> [PROBLEM]
Copy the data below line for line, changing nothing.

> [DATA SUPPLIED]
+++++

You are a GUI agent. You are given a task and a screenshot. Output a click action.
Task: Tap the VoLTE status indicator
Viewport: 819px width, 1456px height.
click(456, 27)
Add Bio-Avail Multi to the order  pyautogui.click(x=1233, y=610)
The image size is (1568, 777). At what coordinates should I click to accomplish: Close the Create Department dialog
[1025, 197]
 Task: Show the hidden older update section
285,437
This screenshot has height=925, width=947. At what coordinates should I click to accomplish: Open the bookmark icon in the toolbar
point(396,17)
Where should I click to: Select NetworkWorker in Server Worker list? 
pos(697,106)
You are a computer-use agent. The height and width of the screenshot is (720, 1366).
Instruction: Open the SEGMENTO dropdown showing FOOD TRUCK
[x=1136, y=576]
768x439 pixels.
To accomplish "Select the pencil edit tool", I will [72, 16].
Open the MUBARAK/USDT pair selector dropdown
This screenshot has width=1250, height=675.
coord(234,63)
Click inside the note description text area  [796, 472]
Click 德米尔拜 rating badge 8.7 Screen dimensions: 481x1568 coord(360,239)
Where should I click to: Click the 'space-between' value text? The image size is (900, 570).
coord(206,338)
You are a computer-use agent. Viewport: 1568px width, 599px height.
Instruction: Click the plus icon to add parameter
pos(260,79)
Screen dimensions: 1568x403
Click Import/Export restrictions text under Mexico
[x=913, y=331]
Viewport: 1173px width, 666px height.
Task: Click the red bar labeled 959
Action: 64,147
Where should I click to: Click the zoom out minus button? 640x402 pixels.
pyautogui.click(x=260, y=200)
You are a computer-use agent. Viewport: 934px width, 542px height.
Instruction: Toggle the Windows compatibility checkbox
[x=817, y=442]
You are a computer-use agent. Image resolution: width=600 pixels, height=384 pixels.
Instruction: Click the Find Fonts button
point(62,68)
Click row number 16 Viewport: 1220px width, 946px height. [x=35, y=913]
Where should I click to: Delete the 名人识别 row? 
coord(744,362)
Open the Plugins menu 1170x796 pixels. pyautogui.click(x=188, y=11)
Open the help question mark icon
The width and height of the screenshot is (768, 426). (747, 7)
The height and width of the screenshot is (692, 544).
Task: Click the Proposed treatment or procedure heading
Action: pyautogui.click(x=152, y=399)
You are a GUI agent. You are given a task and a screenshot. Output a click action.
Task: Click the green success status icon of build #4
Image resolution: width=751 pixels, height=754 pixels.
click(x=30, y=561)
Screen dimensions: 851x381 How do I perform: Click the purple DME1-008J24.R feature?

+++++

> [SOLUTION]
You are a GUI agent. You are given a task and a screenshot. Output a click action.
Task: Tap the VoLTE status indicator
Viewport: 819px width, 1456px height.
click(456, 27)
Add Bio-Avail Multi to the order  pyautogui.click(x=1233, y=610)
The image size is (1568, 777). At what coordinates should I click to accomplish: Close the Create Department dialog
[1025, 197]
 Task: Show the hidden older update section
285,437
This screenshot has height=925, width=947. At what coordinates should I click to accomplish: Open the bookmark icon in the toolbar
point(396,17)
Where should I click to: Select NetworkWorker in Server Worker list? 
pos(697,106)
You are a computer-use agent. The height and width of the screenshot is (720, 1366).
Instruction: Open the SEGMENTO dropdown showing FOOD TRUCK
[x=1136, y=576]
768x439 pixels.
To accomplish "Select the pencil edit tool", I will [72, 16].
Open the MUBARAK/USDT pair selector dropdown
This screenshot has width=1250, height=675.
coord(234,63)
Click inside the note description text area  [796, 472]
Click 德米尔拜 rating badge 8.7 Screen dimensions: 481x1568 coord(360,239)
Where should I click to: Click the 'space-between' value text? The image size is (900, 570).
coord(206,338)
You are a computer-use agent. Viewport: 1568px width, 599px height.
Instruction: Click the plus icon to add parameter
pos(260,79)
Screen dimensions: 1568x403
Click Import/Export restrictions text under Mexico
[x=913, y=331]
Viewport: 1173px width, 666px height.
Task: Click the red bar labeled 959
Action: 64,147
Where should I click to: Click the zoom out minus button? 640x402 pixels.
pyautogui.click(x=260, y=200)
You are a computer-use agent. Viewport: 934px width, 542px height.
Instruction: Toggle the Windows compatibility checkbox
[x=817, y=442]
You are a computer-use agent. Image resolution: width=600 pixels, height=384 pixels.
Instruction: Click the Find Fonts button
point(62,68)
Click row number 16 Viewport: 1220px width, 946px height. [x=35, y=913]
Where should I click to: Delete the 名人识别 row? 
coord(744,362)
Open the Plugins menu 1170x796 pixels. pyautogui.click(x=188, y=11)
Open the help question mark icon
The width and height of the screenshot is (768, 426). (747, 7)
The height and width of the screenshot is (692, 544).
Task: Click the Proposed treatment or procedure heading
Action: pyautogui.click(x=152, y=399)
You are a GUI agent. You are given a task and a screenshot. Output a click action.
Task: Click the green success status icon of build #4
Image resolution: width=751 pixels, height=754 pixels.
click(x=30, y=561)
Screen dimensions: 851x381 How do I perform: Click the purple DME1-008J24.R feature?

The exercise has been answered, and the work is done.